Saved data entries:
-----
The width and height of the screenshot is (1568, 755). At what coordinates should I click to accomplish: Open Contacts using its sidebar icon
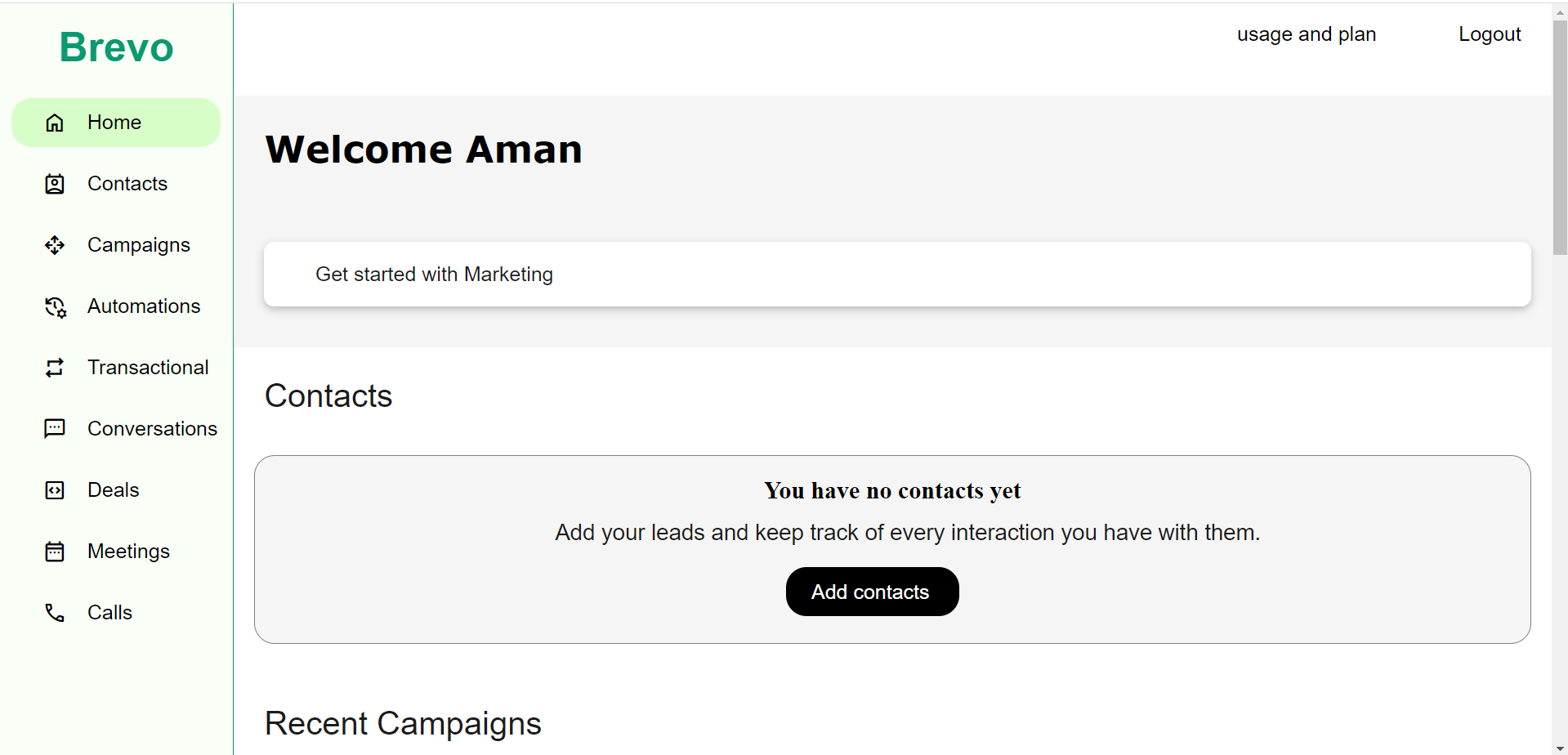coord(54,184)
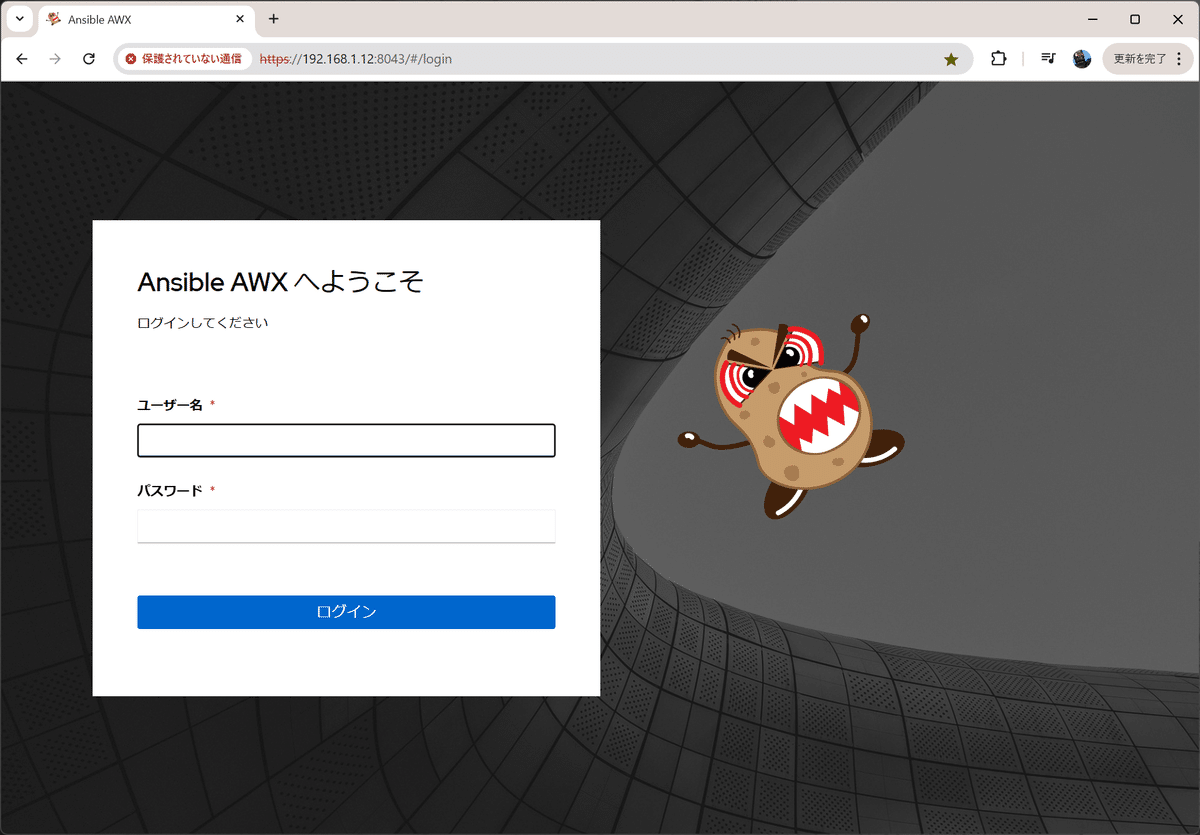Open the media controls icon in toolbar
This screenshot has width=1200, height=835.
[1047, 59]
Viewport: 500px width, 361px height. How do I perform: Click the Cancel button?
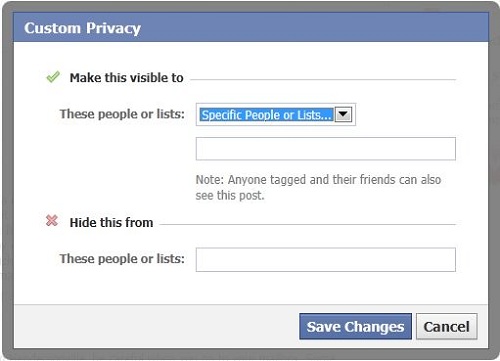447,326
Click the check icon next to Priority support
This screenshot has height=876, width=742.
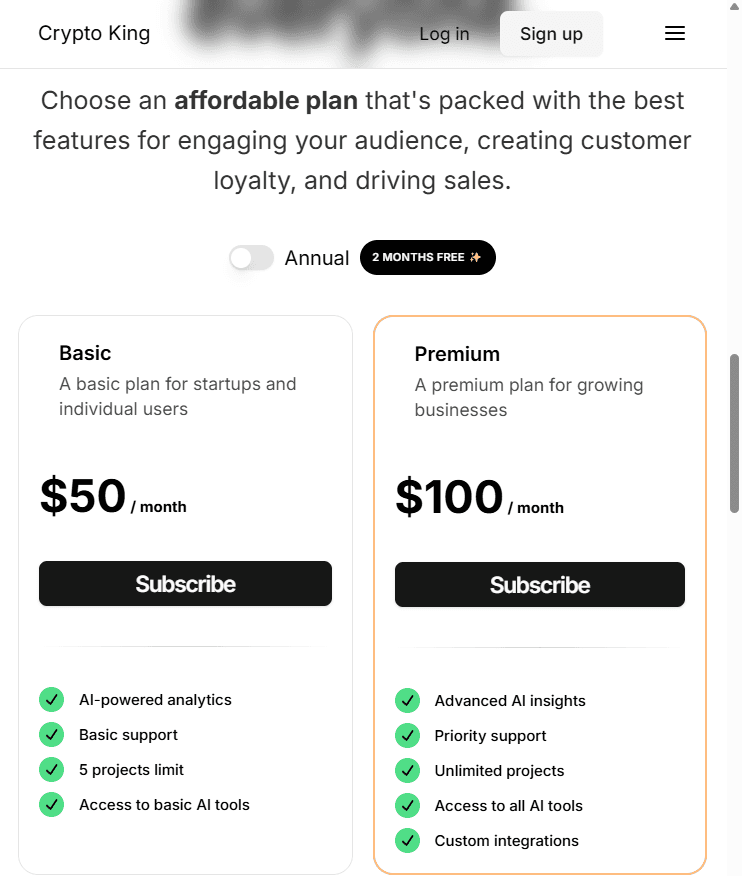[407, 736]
-----
Set down the entries shown above once more, exactly as they read, but without pictures.

Answer below:
The width and height of the screenshot is (1568, 755). At what coordinates should I click to accomplish: Open Contacts using its sidebar icon
coord(54,184)
Open the media controls icon in toolbar
This screenshot has width=1200, height=835.
[1047, 59]
Viewport: 500px width, 361px height. How do I perform: Click the Cancel button?
447,326
Click the check icon next to Priority support
This screenshot has height=876, width=742.
[407, 736]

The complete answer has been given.